August 5th, 2010 at 9:14 PM
Is it even possible? Well I guess Lindsey Lohan could come back for a bit.
August 5th, 2010 at 10:00 PM
I think the best answer would be, bring back the 80s. *shudder* Just thinking of those neon colors and shoulder pads makes me want to take a long shower.
August 6th, 2010 at 1:00 PM
I would do that by making a gore cabaret!
August 6th, 2010 at 9:34 PM
I’d get real people and get rid of the plastic fake people. More flesh, curvy girls with old school class and style. No fake bakes either. I’d make real sexiness shine through.
August 6th, 2010 at 9:34 PM
These Dirtee’s look so comfortable! And Awesome!!! I’d love to pair ‘em up with my favorite leggings… ; )
August 6th, 2010 at 11:36 PM
Roll it around in the sexy, sexy grime, of course. And then make it do dirty publicity photos wearing nipple tassels only.
August 7th, 2010 at 10:56 AM
I love these pics (and the tees!) I love seeing non-Hollywood size 0 women being sexy and provocative. This is the REAL world!
August 7th, 2010 at 10:57 AM
i’d give all the girls with small waists and big hips something tight to wear, that’s how i’d make it dirty.
August 7th, 2010 at 10:58 AM
Wait, none of that came out correctly. Crud. I think y’all know what I mean (I think).
August 7th, 2010 at 11:00 AM
These wome look sexy and REAL (and the tees are awesome too).
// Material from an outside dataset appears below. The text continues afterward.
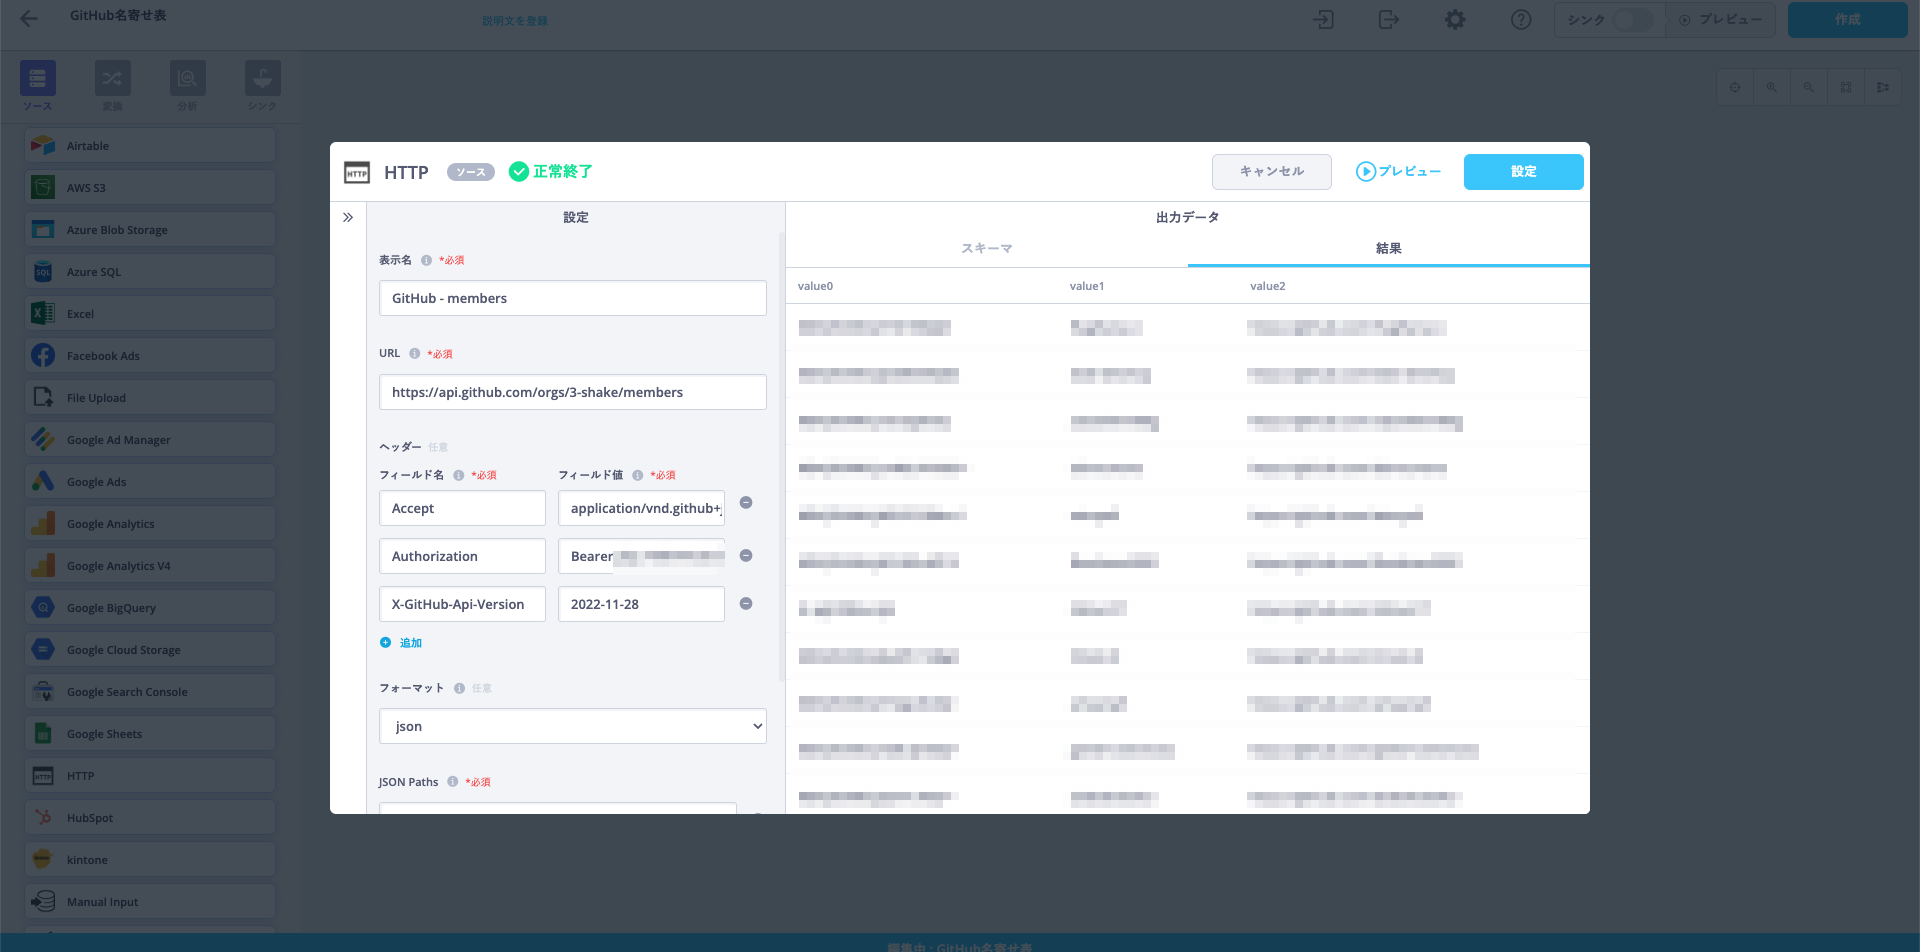
Task: Open the settings gear in top bar
Action: [1455, 20]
August 7th, 2010 at 11:20 AM
Indulge me for a moment while I wax serious even though perhaps levity is expected…
Why is it that Hollywood is expected – and even encouraged – to make mainstream films with horrific violence, and is rewarded by PG-13 ratings and de facto marketing to minors? Yet GAWD FORBID you try to show so much as a bare nipple in a movie, lest you get slapped with a big fat R rating? I say it’s time to let violence – unhealthy, unwholesome, and frankly, not overly appropriate as entertainment in most cases – get the R ratings, and let’s clean up Hollywood by actually dirtying it up! Let stylish and artistic movie-makers show us some good old fashion SEX and love: straight, gay, wild, fun… but most of all real. Aren’t the wonders of our sexual selves, *with* all the associated joys, pains, delights, and cautionary tales, a much better topic for filmmakers to expose our teens to than gratuitous violence?
August 7th, 2010 at 11:28 AM
Dirty is *quite* relative. But I say, bring on the razzmatazz and raunch! Litter with glitter… graffiti eyeliner, stars, and twirly mustaches on all the movie ads and models (the living ones as well, taking a nod from the lovely photoshoot above)… start a boob and bootie (or even PlasterCaster!) cement print ceremony in front of Grauman’s Chinese Theatre instead of the traditional hands and feet.. institute a No Underwear Worn Today city-wide holiday immediately followed by a Undergarments as Outergarmets celebratory parade… and, above all, encourage random acts of beautiful bawdiness, wondrous wit, and salacious spirit-ude!
August 7th, 2010 at 11:50 AM
I’d make Hollywood dirty again by by fusing bringing back the old school jazz of the silver screen and making it have today’s Ibiza dance party lovechild.
August 7th, 2010 at 12:44 PM
I would make Hollywood dirty by bringing them hawt drag fabulousness mixed with a splash of burlesque exhibitionism wrapped in a thick bodied ganache. I already am working on bringing dirty back to NYC this way
August 7th, 2010 at 2:30 PM
hey, hollywood was, is, and always will be dirty. it just changes and updates its dirt.
August 7th, 2010 at 3:01 PM
i totaly love the tees
August 7th, 2010 at 10:50 PM
I’d make Hollywood dirty again by getting everyone into my sexy latex clothing!!!
August 8th, 2010 at 5:01 AM
Let’s make hollywood dirty again by keeping an open mind and a real love for leather!
katch05 at gmail dot com
August 9th, 2010 at 10:35 AM
I’d bring down a big, raving troupe of NOLA draglets and fill the gutters with glitter and rot-gut whiskey!
August 10th, 2010 at 3:49 AM
I’d make ‘Hollywood’ dirty again by driving all the way up to the sign and spray-painting the Kama Sutra onto the letters. The tourists would really love that, wouldn’t they.